The velocity of money can come later....  U can have inflation in a recession ( stagflation )... where velocity of money is low.

Central bankers use a term....    "unmooring" of inflation.   This is where the velocity of money accelerates because the "market" has a psychological shift towards inflationary expectations.

This won't happen for a while.... there are still many people out there who see deflation coming...  :)

People don't need to be borrowing and spending more.... Govts have stepped in to keep the game going.... The keynsian model that stimulates aggregate demand thru lower interest rates..... is a broken model... the so called liquidity trap is just a nice way of them saying... it doesn't work anymore.. people can't borrow anymore to spend... It is a bankrupt model.

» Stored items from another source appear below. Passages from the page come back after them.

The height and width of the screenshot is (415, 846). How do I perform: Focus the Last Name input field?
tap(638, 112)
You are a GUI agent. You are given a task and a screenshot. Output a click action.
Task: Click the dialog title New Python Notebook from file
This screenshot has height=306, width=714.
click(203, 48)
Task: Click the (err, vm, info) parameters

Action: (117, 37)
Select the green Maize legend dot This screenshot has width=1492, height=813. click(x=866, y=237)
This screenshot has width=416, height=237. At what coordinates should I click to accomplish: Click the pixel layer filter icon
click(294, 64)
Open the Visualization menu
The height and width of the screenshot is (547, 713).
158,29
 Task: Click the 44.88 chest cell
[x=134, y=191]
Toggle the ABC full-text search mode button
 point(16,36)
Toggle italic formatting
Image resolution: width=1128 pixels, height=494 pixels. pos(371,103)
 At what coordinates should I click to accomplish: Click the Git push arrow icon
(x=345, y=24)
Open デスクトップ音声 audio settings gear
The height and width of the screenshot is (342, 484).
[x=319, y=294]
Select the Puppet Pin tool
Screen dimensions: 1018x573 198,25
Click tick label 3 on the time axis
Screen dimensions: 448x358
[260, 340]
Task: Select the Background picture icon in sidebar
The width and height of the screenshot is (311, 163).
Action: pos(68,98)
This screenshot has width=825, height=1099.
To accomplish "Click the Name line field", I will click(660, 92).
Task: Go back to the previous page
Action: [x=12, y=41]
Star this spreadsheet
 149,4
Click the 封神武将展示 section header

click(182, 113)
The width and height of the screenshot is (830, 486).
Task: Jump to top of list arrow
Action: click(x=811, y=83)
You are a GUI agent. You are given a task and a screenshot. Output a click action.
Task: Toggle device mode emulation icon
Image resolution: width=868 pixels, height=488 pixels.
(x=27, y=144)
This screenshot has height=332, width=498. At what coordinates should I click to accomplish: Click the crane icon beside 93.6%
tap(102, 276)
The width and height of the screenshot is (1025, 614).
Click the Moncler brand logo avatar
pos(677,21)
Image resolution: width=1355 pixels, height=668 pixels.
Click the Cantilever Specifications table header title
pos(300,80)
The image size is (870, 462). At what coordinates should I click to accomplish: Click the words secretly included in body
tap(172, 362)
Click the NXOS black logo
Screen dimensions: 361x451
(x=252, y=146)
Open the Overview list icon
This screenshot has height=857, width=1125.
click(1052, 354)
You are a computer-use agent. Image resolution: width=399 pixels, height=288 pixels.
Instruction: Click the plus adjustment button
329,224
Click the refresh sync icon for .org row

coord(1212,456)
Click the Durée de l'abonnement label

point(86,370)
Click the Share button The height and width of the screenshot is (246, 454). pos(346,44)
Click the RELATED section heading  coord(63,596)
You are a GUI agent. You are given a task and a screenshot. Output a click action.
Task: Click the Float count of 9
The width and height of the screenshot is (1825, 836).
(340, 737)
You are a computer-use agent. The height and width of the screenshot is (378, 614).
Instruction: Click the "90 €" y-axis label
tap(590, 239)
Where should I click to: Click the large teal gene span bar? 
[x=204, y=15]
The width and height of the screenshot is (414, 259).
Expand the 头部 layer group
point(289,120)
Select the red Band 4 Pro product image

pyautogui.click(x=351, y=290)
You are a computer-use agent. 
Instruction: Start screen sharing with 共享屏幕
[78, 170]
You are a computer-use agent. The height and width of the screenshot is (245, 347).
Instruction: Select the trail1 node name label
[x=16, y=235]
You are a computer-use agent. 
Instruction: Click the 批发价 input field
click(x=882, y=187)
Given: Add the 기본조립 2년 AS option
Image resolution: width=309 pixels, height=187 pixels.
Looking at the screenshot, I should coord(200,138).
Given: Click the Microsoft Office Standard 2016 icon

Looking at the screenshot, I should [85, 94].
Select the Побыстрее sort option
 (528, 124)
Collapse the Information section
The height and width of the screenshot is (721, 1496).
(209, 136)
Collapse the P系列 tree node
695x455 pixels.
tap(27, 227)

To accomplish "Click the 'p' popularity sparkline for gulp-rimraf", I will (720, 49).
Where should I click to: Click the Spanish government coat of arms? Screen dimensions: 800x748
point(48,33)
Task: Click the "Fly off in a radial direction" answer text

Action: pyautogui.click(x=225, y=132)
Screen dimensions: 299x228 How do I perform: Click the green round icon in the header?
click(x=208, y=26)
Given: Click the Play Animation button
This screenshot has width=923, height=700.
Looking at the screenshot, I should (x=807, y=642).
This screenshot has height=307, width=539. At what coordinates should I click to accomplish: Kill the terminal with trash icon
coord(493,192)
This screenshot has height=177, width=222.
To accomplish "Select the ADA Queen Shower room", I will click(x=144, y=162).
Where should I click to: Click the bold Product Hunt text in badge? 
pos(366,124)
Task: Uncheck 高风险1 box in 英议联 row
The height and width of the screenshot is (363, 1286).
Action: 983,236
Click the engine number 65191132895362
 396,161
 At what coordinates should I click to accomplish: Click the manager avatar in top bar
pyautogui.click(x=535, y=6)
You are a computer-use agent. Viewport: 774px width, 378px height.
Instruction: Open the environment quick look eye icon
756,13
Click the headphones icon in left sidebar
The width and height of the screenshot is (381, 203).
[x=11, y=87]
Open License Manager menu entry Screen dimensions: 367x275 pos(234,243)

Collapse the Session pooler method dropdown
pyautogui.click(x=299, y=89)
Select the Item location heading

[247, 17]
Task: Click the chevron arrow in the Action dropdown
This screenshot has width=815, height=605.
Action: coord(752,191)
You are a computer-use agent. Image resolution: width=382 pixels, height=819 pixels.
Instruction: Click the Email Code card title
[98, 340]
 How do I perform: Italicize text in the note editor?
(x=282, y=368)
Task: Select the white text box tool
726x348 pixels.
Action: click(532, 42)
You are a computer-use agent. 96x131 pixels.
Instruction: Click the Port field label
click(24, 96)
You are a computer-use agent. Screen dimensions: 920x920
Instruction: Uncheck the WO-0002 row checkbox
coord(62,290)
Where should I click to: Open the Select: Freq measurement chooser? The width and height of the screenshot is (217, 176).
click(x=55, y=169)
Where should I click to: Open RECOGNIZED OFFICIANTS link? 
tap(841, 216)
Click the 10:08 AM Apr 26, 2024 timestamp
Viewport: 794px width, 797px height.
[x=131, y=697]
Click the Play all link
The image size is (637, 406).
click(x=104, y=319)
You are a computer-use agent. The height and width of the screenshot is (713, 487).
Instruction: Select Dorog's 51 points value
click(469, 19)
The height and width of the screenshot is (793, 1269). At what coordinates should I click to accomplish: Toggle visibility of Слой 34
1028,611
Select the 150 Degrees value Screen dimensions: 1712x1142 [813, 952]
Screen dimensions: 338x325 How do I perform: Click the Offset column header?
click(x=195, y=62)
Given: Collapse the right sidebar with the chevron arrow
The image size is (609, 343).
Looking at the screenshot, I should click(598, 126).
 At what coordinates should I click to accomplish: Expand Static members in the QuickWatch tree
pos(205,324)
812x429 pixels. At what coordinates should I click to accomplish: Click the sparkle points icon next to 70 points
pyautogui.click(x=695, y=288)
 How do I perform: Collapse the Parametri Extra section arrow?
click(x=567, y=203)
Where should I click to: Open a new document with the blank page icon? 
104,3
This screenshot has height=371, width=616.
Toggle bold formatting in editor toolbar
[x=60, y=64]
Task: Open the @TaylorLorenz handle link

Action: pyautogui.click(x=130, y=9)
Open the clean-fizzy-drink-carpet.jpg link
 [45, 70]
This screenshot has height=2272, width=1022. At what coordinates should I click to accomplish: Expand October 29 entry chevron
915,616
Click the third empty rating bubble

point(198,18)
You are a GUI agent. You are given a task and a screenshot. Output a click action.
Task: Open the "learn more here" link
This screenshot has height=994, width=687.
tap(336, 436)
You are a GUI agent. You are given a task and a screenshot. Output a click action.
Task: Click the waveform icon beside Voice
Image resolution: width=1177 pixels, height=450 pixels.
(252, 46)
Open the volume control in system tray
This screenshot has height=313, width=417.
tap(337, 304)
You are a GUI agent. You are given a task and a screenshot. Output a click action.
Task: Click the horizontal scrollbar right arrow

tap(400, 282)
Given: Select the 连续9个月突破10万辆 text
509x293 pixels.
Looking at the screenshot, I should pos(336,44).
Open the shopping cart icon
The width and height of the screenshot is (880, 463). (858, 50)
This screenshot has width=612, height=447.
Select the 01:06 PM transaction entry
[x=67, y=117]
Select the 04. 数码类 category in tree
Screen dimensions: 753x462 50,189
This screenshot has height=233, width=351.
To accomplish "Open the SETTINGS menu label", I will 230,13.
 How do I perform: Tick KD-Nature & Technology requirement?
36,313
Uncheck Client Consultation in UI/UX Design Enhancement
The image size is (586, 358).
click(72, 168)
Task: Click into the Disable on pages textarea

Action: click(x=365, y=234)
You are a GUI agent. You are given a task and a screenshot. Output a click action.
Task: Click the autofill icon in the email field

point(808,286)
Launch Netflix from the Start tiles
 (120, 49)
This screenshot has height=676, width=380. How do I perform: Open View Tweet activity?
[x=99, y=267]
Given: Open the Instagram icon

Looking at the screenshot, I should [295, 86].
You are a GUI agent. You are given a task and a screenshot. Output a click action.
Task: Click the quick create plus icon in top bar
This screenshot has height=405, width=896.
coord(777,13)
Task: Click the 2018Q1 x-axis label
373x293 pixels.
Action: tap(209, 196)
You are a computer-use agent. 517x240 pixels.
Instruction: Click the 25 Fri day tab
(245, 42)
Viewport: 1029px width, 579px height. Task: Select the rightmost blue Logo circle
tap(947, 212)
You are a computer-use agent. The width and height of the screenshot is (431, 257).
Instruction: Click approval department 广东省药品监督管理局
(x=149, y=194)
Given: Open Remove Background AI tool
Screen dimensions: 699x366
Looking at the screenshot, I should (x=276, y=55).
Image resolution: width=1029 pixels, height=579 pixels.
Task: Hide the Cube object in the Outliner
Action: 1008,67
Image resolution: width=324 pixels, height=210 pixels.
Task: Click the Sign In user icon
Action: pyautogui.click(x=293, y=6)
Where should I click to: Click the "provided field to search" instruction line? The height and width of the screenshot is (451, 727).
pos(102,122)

AND... more importantly... As Richard Duncan points out , chronic imbalances in Global trade has lead to Massive increases in money supply... This has already happened.. the money is already out there.... plenty enuf to fuel rising prices. ( Bernard posted a link to a report that shows that the Chinese Yuan is up to 70% undervalued)...  What will happen when they finally revalue..???... what will happen to prices..??

I smell rising prices coming.... I see all sorts of forces emerging that will amplify the effects of loose monetary policy..... which will manifest as generally rising prices.

I see commodity prices... and food.... in a secular bull market... with lots of volatility.

I feel sorry for people in third world countries who spend most of their income just on food.    The promise of Globilization and the WTO ... has not eventuated for them

Having said all that... these are just my views on things.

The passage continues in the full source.